The verdict in the landmark case of Salomon vs. Salomon and Co. Ltd. has justified this
characteristic of a corporate personality of a company.
Mr Aron Salomon was a leather boot and shoe maker and had a flourishing business, which he later
turned into a company with limited liability. He himself, his wife and five eldest children became
shareholders of the company and the two eldest sons became directors. The company also gave
10,000 in debentures in the return of the loan given by him to the company. Soon after the
company was incorporated, the business started declining due to numerous strikes and its after
effects, due to which the company incurred severe losses. In order to save his sinking business Mr
Salomon assigned his debentures, but the efforts went in vain. On failure in paying the interests in
time, the debenture holders sued to enforce their security, and thereafter the company was put
into liquidation. The debenture holders claimed that the shareholders of the company were
dummies and that the company was just an alias, an agent of Mr Salomon. This view of the
debenture holders was upheld by the High Court of the United Kingdom as well as the Court of
Appeal. They ordered Mr Salomon to indemnify the company. Also, it was accused that the
incorporation of business by Mr Salomon was merely a scheme to enable him to carry on his
business as before but with limited liability. However, the House of Lords unanimously overturned
the decisions. They held that the Act under which the company was registered had nothing about
whether the shareholders should be independent of the majority shareholder.
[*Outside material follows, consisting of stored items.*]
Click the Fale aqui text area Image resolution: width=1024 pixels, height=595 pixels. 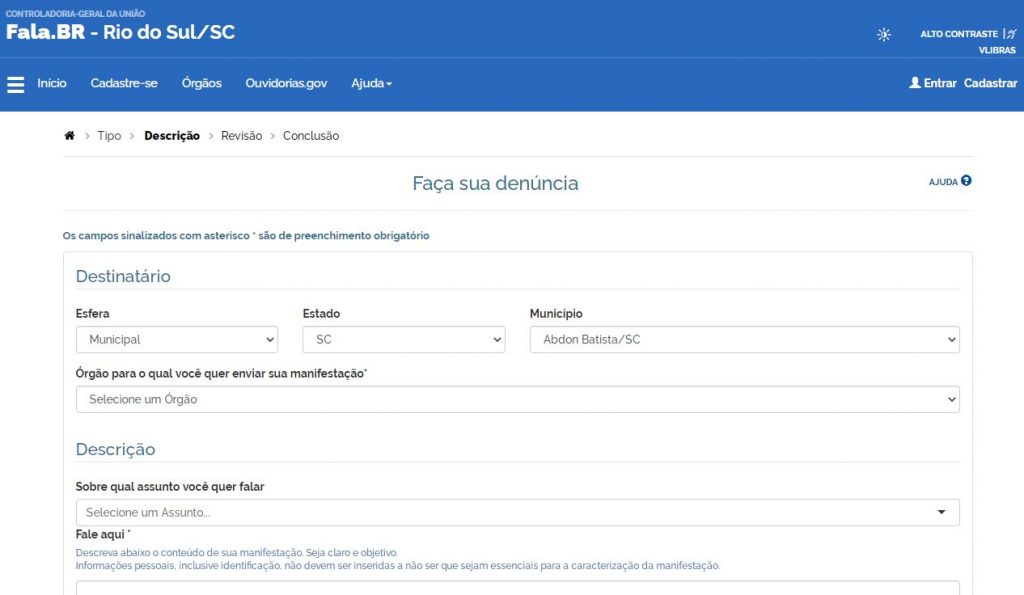pos(517,587)
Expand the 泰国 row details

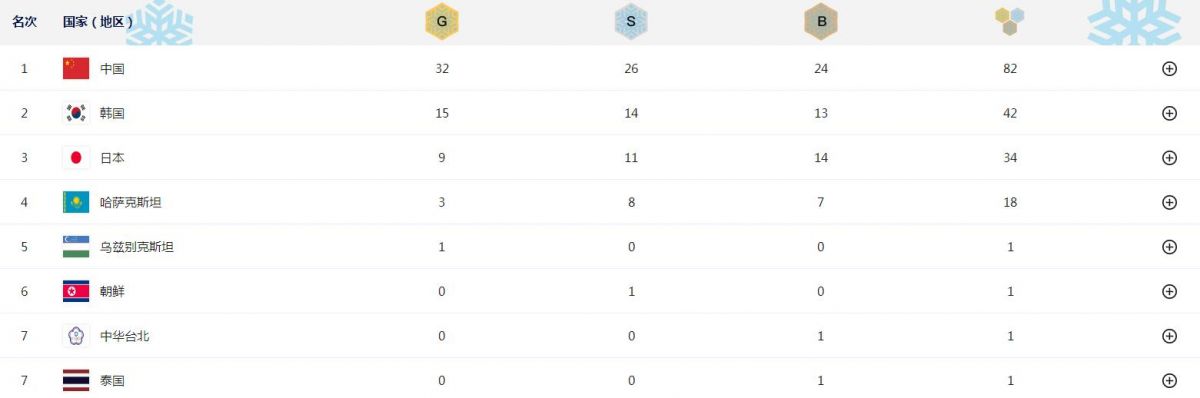(1169, 380)
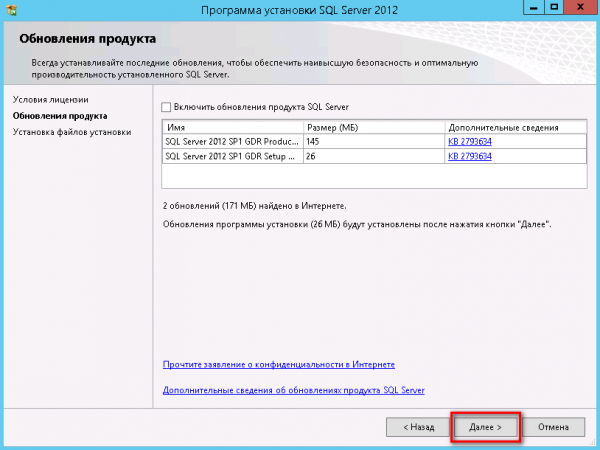Enable "Включить обновления продукта SQL Server" checkbox
This screenshot has height=450, width=600.
point(167,107)
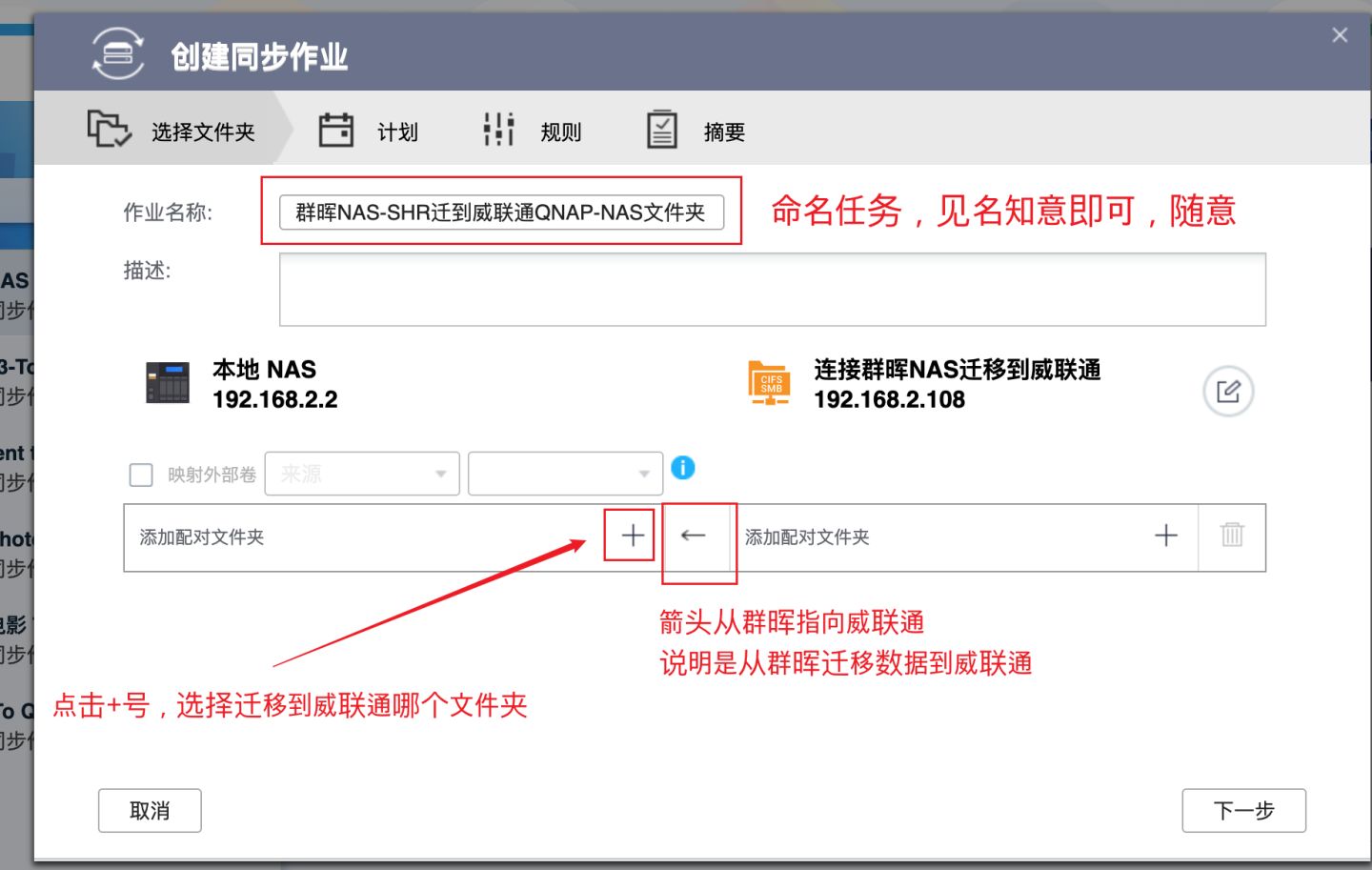Enable the 映射外部卷 checkbox
1372x870 pixels.
pyautogui.click(x=140, y=474)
The company was duly constituted under the law and the Lordships of the House observed that:
When the memorandum is duly signed and registered, though there be only seven shares taken,
the subscribers are a body corporate capable forthwith of exercising all the functions of an
incorporated company. It is difficult to understand how a body corporate thus created by statue can
lose its individuality by issuing the bulk of its capital to one person. The company is a law a different
person altogether from the subscribers of the memorandum and though it may be that after
incorporation the business is precisely the same as before, the same persons are managers, and the
same hands receive the profits, the company is not in law their agent or trustee. The stature enacts
nothing as to the extended or degree of interest which may be held by each of the seven or as to the
proportion of interest, or influence possessed by one or a majority of the shareholders over others.
There is nothing in the Act requiring that they or any of them should take a substantial interest in
the undertakings, or that they should have a mind or will of their own, or that there should be
anything like a balance of power in the constitution of company.
The verdict in this case has time and again reinforced the fact that the company is separate from its
members and has an existence of its own even though the company may have members or
directors of the same family or are the same persons.